Staying within time

Sunday, January 25, 2015

I attended a conference recently where I was able to participate in several paper sessions. Each speaker had an alotted amount of time he was to speak and also a few minutes afterwards for answering questions. To help each speaker stay within their time limit, a handful of people sat in the front row, each holding a sheet of paper with a number written on it. As time passed, a person would hold up their piece of paper indicating how much time the speaker had remaining. Even with the time assistance, several of the speakers still exceeded their time limit. One speaker iwas particularly persistent, and ignored the final sheet which informed him that his time was up. He continued to press forward. The time keeper gave him another minute and then again, raised the paper. The speaker continued speaking, but it was obvious he had seen the paper and knew his time was up. A third time the paper went up and the speaker, stopping in mid-sentence, blurted out

“Uh… do you want me to finish this?”

To this, the timekeeper had but one option for response (unless he wanted to be rude) which of course was, “sure, go ahead and finish.” A few minutes later the man finished and the conference continued on its way.

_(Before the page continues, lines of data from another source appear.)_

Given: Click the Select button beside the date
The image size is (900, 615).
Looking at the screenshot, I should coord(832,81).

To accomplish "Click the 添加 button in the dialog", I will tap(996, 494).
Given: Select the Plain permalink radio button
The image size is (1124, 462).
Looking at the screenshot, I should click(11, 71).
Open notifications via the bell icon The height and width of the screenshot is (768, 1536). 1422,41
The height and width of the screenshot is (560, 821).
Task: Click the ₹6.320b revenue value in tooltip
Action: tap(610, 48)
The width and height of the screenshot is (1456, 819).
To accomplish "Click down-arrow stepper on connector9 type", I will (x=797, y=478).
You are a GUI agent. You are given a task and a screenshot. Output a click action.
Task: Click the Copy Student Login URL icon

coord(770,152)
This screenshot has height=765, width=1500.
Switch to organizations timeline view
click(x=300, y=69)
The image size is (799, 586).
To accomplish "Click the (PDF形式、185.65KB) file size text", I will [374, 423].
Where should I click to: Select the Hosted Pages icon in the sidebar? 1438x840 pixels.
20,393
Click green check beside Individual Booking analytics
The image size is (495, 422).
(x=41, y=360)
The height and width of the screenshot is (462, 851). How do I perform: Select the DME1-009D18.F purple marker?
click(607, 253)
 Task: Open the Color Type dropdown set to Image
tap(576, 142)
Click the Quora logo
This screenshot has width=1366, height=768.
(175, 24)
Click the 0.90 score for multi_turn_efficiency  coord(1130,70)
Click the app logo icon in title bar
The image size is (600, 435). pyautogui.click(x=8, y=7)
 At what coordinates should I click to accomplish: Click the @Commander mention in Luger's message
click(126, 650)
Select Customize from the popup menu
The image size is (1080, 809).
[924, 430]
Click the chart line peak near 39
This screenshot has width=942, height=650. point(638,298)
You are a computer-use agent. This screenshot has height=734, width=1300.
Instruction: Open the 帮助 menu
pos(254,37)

I, however, was still stuck on the speakers question and personally took a little issue it. The man had the same amount of time to present his research as everyone else, and the limited time was not a surprise to him. The truth is, yes, I wanted him to finish presenting his research, but I wanted him to finish 5 minutes ago.

I’m not trying to be harsh towards this one researcher. It’s just that the issue of time has been on my mind lately, and I’ve realized that in general we really struggle with it. I think part of the problem is that we find our thoughts and ideas so interesting that we become very oblivious to the fact that not everyone else is as gung-ho as we are. In truth, I believe it is very rare to find other people who’s interest matches our enthusiasm.

I think we would benefit from not trying to cram as much as possible into the limited time we have to deliver speeches and instead focus on simplifying our messages.